Dalam artikel yang berjudul Polisi: Pengungkapan Kejahatan
Cyber Sulit Diungkap Karena Faktor Kecepatan di laman www.suarasurabaya.net, Polda Jawa Timur
menjadi salah satu satuan kerja tingkat provinsi yang mendapat laporan terkait
penipuan online. Sejak Januari sampai Juli, Polda mendapat 202 laporan
terkait kejahatan tersebut.
Data pada e-MP Robinopsnal Bareskrim Polri menunjukkan kepolisian
di Indonesia menindak 2.079 kasus penipuan online pada semester pertama
di 2022. Angka penindakan terus naik dari Januari (341 kasus) hingga Juni
sebanyak 367 kasus.
Kejahatan Bermuara ke Pencucian
Uang
Menurut laporan dari INTERPOL, kejahatan paling tinggi di masa
mendatang yaitu pencucian uang. Apapun tindak kejahatannya, pelaku akan
melakukan pencucian uang untuk menyembunyikan aksi mereka. Misalnya membeli
aset atau kegiatan lain.
Di Indonesia, dalam semester pertama di 2022, data e-MP
Robinopsnal Bareskrim Polri mencatat 115 kasus pencucian uang. Semakin naik
tindak kejahatan pencurian dan penghilangan data, serta penipuan online,
tren kasus pencucian uang juga menunjukkan grafik naik.

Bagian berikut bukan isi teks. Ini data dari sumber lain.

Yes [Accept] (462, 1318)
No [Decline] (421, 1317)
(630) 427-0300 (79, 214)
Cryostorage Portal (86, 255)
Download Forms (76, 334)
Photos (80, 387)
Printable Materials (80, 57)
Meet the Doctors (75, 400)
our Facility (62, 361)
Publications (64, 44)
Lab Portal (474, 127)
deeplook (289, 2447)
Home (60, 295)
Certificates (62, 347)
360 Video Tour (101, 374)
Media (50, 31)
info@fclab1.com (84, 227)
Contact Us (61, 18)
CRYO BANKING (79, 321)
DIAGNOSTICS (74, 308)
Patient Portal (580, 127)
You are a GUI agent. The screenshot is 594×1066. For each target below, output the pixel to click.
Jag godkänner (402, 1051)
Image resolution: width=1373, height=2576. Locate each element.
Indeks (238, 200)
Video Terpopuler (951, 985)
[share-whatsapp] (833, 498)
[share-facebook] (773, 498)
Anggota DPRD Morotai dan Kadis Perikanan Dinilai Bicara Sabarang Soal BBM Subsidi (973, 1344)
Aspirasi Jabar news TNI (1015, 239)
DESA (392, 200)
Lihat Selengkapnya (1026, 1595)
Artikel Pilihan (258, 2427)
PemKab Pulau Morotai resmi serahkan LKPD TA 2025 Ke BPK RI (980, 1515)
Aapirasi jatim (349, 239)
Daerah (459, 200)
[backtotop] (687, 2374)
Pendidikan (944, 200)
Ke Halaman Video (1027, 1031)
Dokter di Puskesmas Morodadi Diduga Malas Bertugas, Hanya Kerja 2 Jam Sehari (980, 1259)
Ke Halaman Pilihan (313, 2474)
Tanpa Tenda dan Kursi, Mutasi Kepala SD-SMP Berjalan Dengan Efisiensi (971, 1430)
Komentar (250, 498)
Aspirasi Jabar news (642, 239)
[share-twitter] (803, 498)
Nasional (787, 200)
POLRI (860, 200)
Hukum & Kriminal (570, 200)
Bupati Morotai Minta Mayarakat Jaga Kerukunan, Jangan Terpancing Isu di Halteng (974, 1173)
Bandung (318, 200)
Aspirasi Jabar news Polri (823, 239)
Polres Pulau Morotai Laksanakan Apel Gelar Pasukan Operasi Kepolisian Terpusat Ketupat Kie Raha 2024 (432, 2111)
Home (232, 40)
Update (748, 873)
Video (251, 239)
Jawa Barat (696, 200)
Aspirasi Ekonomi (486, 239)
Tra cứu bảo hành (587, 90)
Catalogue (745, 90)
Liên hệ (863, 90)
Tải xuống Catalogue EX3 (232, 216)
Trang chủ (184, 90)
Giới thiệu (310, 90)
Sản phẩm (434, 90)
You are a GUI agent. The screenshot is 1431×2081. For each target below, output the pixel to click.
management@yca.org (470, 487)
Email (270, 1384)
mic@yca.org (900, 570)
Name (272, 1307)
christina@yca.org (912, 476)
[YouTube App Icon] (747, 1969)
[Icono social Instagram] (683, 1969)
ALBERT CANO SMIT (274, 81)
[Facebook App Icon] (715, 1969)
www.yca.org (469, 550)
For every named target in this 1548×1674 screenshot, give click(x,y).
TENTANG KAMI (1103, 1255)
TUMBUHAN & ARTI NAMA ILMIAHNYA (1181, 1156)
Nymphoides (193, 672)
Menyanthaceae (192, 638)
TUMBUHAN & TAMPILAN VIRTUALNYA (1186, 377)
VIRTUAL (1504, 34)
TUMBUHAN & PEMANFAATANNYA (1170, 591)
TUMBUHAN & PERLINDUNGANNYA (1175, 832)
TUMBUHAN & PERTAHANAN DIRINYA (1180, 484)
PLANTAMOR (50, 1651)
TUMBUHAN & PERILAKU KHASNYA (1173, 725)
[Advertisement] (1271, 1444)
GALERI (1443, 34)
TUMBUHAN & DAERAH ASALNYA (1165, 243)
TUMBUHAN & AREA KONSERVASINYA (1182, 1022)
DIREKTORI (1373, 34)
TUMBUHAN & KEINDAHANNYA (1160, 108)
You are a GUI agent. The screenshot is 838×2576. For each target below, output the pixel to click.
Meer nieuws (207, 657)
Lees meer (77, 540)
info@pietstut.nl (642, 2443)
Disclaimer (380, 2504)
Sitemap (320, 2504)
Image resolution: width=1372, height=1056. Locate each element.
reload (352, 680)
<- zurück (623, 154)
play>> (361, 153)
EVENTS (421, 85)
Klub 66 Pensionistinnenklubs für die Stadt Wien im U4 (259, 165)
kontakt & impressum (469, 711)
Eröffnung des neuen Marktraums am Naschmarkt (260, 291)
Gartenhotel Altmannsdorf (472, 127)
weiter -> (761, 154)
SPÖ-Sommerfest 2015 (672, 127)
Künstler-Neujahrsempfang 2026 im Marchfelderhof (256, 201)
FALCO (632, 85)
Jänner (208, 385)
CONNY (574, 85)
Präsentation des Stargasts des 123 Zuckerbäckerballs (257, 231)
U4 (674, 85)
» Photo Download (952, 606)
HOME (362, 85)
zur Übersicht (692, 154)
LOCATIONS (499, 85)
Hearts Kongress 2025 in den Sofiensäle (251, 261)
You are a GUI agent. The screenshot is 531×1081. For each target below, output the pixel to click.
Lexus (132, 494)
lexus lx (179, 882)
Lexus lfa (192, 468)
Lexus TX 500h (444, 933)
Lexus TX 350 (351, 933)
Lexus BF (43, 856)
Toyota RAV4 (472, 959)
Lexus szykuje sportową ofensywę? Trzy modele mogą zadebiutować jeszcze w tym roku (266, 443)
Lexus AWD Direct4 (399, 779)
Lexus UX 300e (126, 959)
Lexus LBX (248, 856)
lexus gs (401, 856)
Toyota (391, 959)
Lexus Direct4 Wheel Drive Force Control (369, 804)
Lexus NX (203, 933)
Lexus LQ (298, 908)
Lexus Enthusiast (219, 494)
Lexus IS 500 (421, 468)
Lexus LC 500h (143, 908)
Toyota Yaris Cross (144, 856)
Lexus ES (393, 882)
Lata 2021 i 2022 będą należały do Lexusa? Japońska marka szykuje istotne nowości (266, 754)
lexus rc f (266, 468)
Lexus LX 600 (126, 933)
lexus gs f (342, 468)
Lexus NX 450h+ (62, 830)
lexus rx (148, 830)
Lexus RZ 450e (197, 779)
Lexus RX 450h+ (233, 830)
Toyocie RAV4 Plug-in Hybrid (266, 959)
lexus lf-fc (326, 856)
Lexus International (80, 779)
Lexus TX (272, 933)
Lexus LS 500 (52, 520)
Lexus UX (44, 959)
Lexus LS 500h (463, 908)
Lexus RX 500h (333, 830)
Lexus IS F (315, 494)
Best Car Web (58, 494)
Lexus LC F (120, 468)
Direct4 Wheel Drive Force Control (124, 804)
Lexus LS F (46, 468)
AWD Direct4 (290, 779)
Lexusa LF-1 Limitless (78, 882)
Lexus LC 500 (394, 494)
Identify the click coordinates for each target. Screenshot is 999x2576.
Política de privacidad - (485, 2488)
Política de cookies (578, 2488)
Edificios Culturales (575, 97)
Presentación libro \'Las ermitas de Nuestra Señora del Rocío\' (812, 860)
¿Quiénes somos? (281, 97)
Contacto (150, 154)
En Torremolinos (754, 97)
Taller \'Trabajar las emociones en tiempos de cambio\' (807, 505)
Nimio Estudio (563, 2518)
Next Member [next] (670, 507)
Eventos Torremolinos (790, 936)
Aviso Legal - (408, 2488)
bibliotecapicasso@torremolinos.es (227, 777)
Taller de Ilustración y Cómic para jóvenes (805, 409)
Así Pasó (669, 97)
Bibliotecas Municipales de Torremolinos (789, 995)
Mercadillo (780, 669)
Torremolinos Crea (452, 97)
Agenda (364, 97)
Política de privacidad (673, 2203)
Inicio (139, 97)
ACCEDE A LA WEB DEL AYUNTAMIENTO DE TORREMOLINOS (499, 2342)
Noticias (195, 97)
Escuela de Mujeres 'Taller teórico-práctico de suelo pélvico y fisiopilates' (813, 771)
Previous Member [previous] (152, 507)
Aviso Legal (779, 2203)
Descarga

Namun, perlu ada penelitian lebih mengenai hubungan antara ransomware,
phishing, penipuan online dengan kasus pencucian uang. Polri bekerja
sama dengan PPATK untuk melacak keterkaitan kasus pencucian uang atau money
laundry dengan tindak kejahatan lain, termasuk kejahatan siber.
Pusiknas Bareskrim Polri memiliki
sistem Piknas untuk mendukung kinerja Polri khususnya bidang pengelolaan
informasi kriminal berbasis teknologi informasi dan komunikasi serta pelayanan
data kriminal baik internal dan eksternal Polri dalam rangka mewujudkan Polri
yang PRESISI (Prediktif, Responsibilitas, Transparansi Berkeadilan).